All news from Anaesthesiology

Developing Neocortex Neurons Undergoes Morphological Changes In Brain

Researchers have found that developing neocortex neurons in mammals undergo a morphological transition from a multipolar shape to a bipolar shape due at least partially to signaling in neuronal migration during brain development. They used to study the process by which the neocortex develops in mammals and what they found. The study was published in the journal Science.

Optical Microscopy Can Visualize Ultra-High-Resolution Images

Researchers have developed a novel method for optical microscopy. Using biological motors and single quantum dots, they acquire ultra-high-resolution images. The resolution of conventional optical microscopy is limited by the fundamental physical principle of diffraction to about one half of the wavelength of the light: If the distance between two objects is smaller than this so-called "diffraction limit," they can no longer be visually separated their image appears "blurred ."

To acquire optical images at the scale of few nanometers, this is clearly not sufficient. The study was published in the journal Nature Nanotechnology. In a new study, physicists from the Julius-Maximilians-Universität Würzburg (JMU) and the Technische Universität Dresden now show that it is possible to measure these near-fields with significantly less effort. They used a biomolecular transport system to slide many extremely small optical nano-probes over a surface.

Analysis Showed That Patients With Atrial Fibrillation

The AVIATOR 2 is a multicenter prospective observational study of patients with atrial fibrillation (AF) undergoing percutaneous coronary intervention (PCI) in 11 international sites. The use of a novel smartphone-based survey was used to capture physician and patient perspectives regarding antithrombotic therapies (ATT) after PCI. Results of the AVIATOR 2 international registry are being presented as late-breaking clinical science at the Society for Cardiovascular Angiography and Interventions (SCAI) 2018 Scientific Sessions.
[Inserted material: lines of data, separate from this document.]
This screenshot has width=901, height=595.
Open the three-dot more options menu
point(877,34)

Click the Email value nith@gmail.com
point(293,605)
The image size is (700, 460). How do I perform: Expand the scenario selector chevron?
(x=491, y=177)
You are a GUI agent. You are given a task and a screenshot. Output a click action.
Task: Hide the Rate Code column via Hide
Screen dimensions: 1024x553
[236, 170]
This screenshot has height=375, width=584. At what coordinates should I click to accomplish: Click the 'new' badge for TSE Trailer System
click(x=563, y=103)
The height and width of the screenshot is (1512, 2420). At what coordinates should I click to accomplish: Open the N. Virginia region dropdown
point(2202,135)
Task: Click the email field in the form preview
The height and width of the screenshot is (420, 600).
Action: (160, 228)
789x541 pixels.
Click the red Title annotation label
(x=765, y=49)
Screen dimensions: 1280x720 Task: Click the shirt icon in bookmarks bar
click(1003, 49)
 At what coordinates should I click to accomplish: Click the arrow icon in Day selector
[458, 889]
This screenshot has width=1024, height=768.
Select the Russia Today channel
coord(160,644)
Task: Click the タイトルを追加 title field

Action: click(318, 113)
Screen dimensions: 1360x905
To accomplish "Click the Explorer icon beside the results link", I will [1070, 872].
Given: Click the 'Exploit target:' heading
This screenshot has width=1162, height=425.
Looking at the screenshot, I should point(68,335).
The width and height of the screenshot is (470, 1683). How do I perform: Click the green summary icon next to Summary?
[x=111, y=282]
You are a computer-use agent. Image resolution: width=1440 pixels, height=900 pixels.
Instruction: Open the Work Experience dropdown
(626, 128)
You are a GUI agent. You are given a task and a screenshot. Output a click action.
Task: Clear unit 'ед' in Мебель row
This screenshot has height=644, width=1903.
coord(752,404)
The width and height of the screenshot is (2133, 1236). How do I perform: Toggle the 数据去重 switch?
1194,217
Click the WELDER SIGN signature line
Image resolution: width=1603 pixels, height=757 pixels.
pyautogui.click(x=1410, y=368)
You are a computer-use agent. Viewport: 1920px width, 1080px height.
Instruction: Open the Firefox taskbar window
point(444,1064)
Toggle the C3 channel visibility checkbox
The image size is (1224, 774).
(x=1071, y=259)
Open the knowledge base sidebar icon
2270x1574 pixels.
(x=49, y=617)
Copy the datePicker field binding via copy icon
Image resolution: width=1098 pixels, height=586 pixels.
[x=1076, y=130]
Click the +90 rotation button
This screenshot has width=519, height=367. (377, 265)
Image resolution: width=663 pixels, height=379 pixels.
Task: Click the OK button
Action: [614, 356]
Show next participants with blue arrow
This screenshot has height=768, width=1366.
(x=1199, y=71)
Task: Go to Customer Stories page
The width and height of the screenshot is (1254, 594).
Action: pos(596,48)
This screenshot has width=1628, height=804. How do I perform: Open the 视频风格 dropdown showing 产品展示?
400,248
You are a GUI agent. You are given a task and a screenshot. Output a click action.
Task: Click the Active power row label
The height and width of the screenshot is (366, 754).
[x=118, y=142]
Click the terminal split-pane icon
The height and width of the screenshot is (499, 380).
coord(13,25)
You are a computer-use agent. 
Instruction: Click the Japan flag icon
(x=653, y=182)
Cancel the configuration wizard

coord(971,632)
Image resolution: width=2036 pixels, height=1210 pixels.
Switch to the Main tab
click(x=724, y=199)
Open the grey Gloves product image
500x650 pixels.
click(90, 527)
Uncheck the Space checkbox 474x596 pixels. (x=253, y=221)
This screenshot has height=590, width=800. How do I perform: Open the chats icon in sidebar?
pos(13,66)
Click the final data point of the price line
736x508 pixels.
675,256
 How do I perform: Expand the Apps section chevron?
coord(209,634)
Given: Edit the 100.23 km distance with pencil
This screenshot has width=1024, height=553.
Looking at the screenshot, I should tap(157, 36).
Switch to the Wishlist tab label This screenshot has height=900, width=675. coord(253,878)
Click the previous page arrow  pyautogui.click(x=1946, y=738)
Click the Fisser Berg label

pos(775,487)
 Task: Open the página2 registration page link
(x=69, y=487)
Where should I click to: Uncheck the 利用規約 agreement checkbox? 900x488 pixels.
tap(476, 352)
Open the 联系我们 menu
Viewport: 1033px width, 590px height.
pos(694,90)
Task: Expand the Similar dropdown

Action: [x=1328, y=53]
A Small Molecule Blocks The Transfer Of Tau Aggregates From Cell To Cell

Researchers have observed a promising drug strategy that blocks tau transmission. Alzheimer's disease destroys brain cells in part by promoting the formation of insoluble clumps that contain a protein called tau. Not only are these "tau aggregates" toxic for the cells that harbor them, but they also invade and destroy neighboring brain cells, or neurons, which speeds the cognitive decline associated with the Alzheimer's. The study was published online in the journal Biochemical and Biophysical Research Communications.